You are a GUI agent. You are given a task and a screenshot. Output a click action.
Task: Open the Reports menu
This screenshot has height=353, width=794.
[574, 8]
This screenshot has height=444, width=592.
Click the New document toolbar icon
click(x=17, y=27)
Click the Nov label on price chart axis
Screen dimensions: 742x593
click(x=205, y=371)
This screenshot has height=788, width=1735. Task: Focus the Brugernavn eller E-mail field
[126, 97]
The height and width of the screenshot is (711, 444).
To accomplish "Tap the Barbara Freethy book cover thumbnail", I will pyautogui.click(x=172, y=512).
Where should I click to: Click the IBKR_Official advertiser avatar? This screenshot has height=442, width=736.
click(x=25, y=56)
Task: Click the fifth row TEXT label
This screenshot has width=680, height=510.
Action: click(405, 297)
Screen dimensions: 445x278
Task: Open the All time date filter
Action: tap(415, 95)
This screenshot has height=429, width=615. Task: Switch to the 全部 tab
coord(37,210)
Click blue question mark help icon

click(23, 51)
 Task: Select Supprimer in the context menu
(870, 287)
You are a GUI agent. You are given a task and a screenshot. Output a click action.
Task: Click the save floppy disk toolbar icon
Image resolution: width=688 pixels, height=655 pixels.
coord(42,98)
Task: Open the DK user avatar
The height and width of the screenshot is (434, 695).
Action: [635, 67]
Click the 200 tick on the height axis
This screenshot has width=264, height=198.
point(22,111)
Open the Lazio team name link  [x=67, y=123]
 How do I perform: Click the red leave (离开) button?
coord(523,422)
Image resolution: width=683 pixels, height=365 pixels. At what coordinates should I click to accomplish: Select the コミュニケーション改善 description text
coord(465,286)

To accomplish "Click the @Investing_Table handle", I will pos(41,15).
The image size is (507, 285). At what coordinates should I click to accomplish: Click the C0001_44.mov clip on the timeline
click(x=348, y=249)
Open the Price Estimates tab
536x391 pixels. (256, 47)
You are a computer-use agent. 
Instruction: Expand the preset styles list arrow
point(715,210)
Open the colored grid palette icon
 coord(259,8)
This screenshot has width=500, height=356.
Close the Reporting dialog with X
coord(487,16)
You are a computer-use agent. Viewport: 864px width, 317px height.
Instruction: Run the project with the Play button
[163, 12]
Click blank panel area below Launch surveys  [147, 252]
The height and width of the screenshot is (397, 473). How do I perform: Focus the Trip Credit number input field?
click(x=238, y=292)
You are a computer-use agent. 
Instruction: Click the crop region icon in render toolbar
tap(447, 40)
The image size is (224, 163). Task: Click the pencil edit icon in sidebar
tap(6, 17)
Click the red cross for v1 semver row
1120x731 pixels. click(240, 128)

◆ ◆ ◆ ◆

THE PROBLEM —
Please return every line from the material above where the string "will" occurs.

ANSWER SECTION —
To accomplish "Tap the Barbara Freethy book cover thumbnail", I will pyautogui.click(x=172, y=512).
To accomplish "Click the @Investing_Table handle", I will pos(41,15).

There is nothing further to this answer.